— Your instructions —
Set down every line from the one containing "This screenshot has width=1389, height=868." through the last line of the records below, exactly as written, and leave out the pictures.

[Screenshot grounding data]
────────────────
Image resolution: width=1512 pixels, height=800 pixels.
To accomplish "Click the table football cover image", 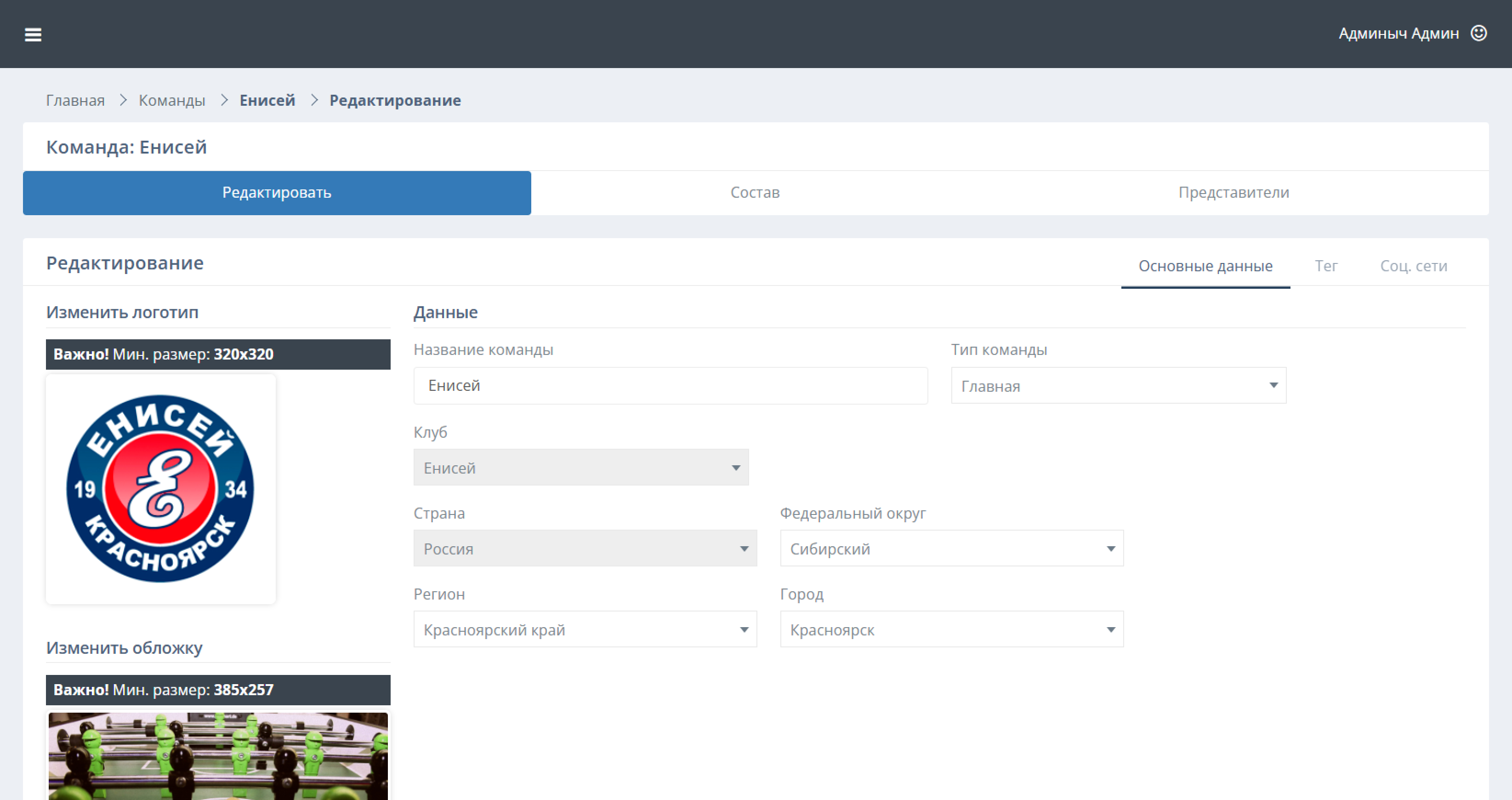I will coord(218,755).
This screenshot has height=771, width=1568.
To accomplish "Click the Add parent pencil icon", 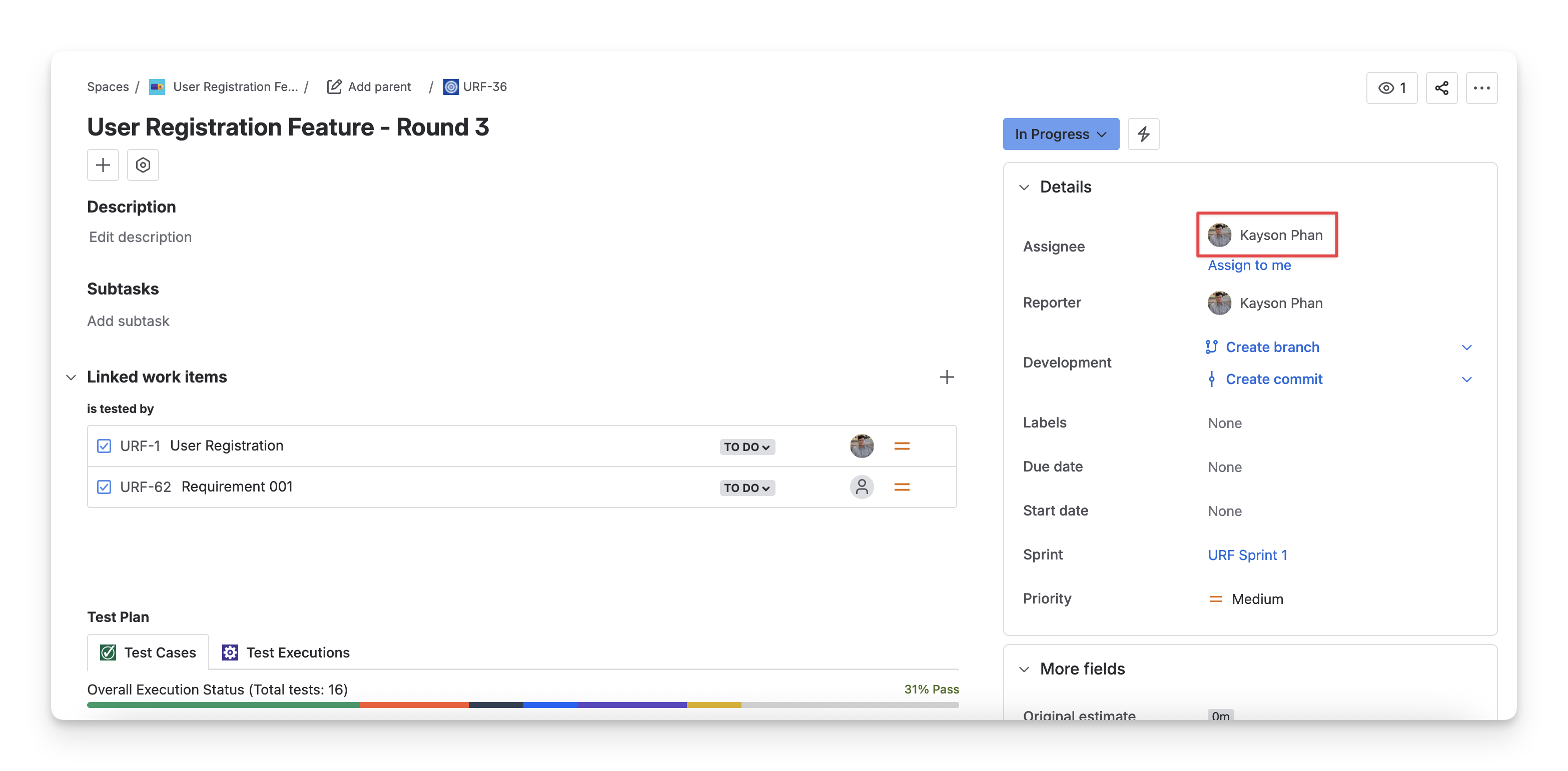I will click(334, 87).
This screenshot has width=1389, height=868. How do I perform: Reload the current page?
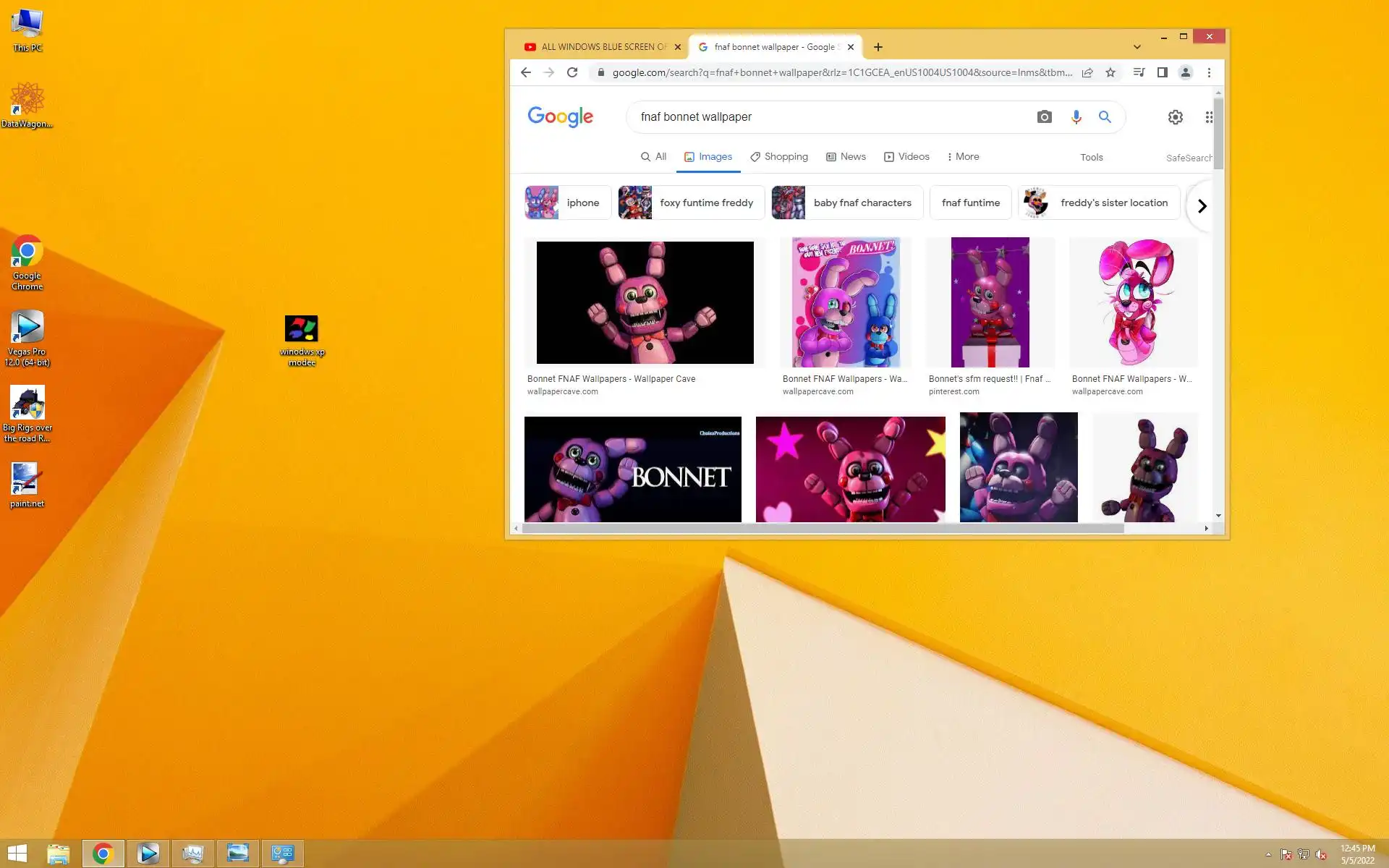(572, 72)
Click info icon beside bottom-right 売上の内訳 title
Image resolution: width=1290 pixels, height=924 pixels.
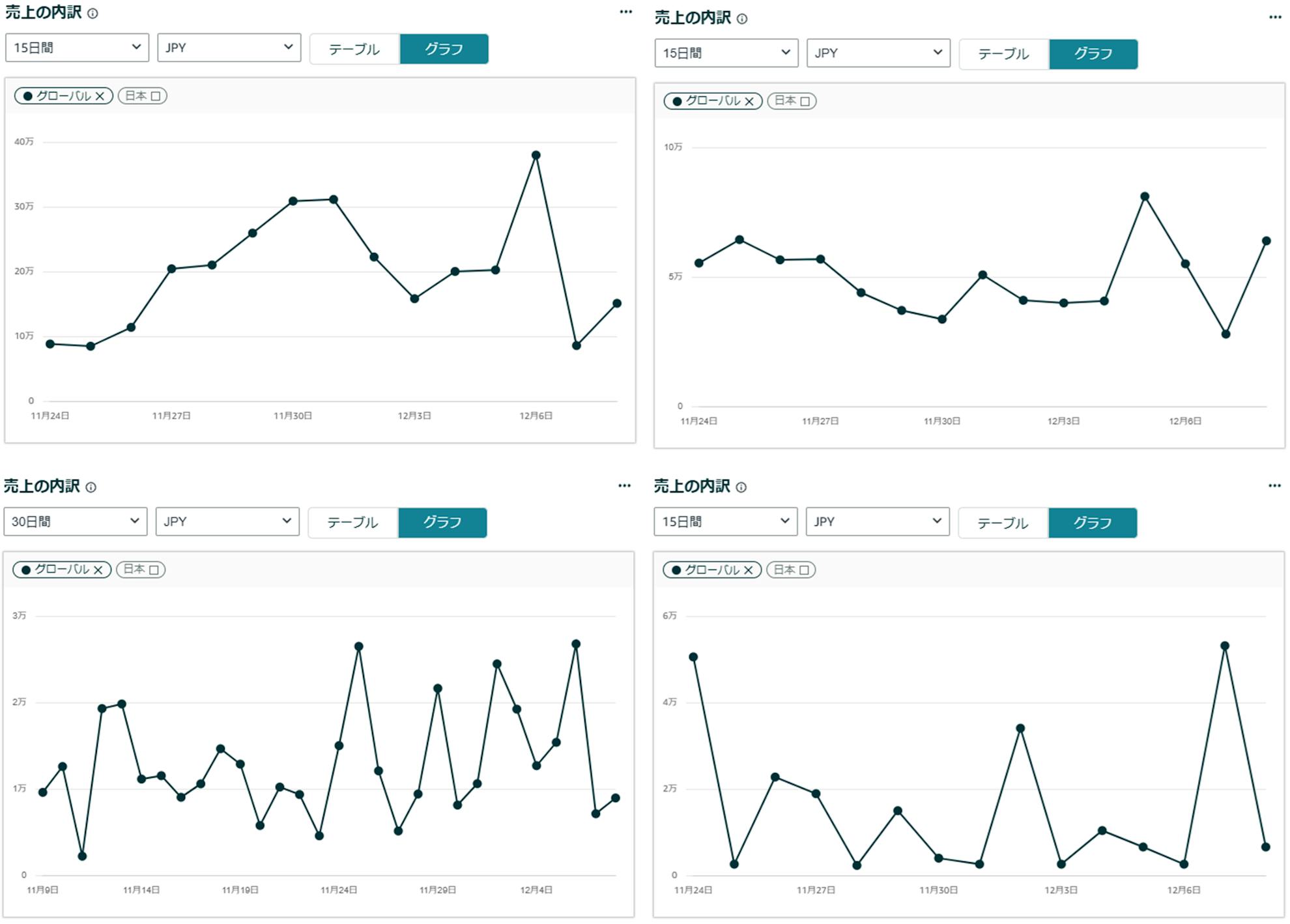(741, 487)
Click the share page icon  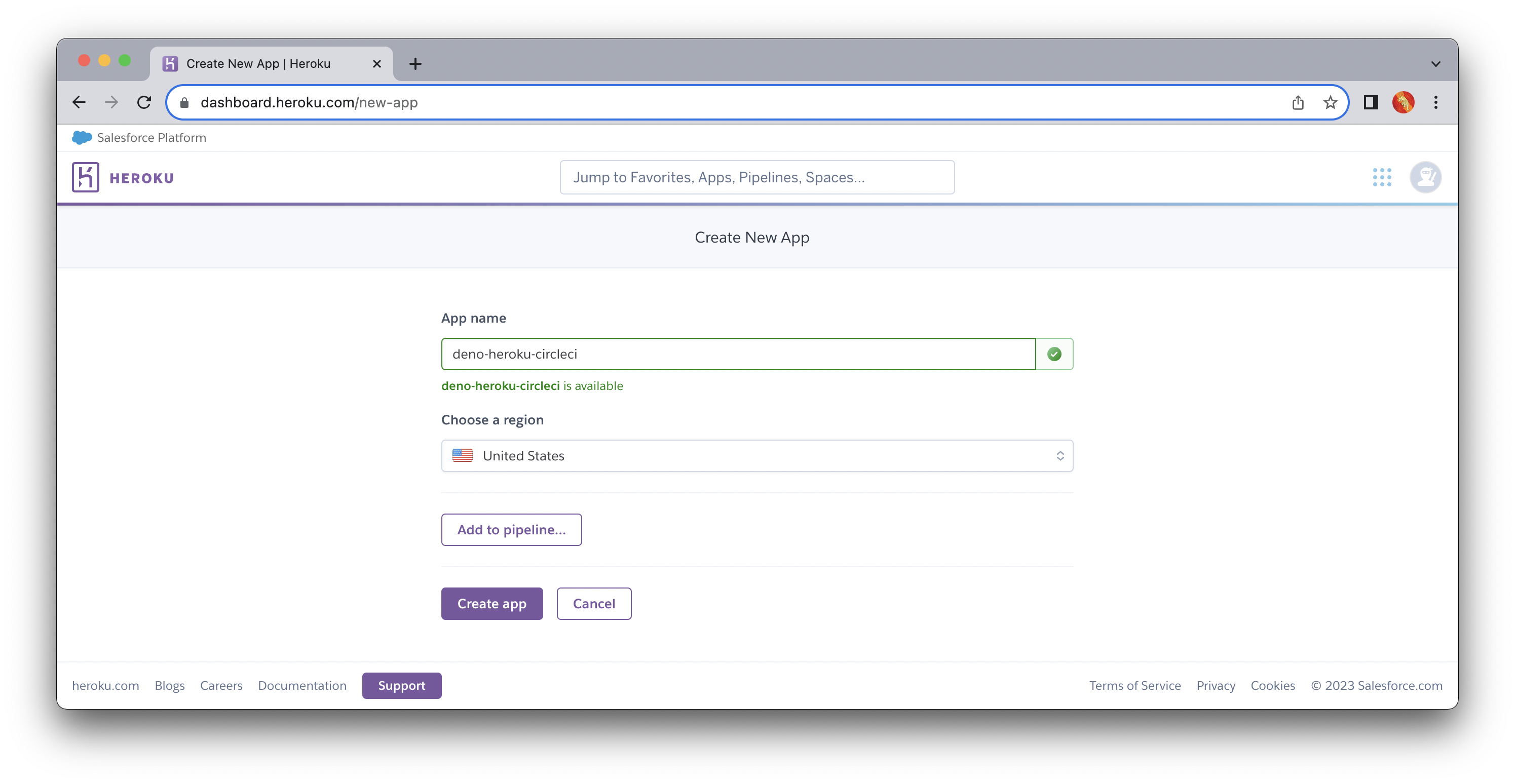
────────────────
— Reply —
This screenshot has width=1389, height=868. How do I perform: Reload the current page?
(572, 72)
Click info icon beside bottom-right 売上の内訳 title
Image resolution: width=1290 pixels, height=924 pixels.
(741, 487)
Click the share page icon  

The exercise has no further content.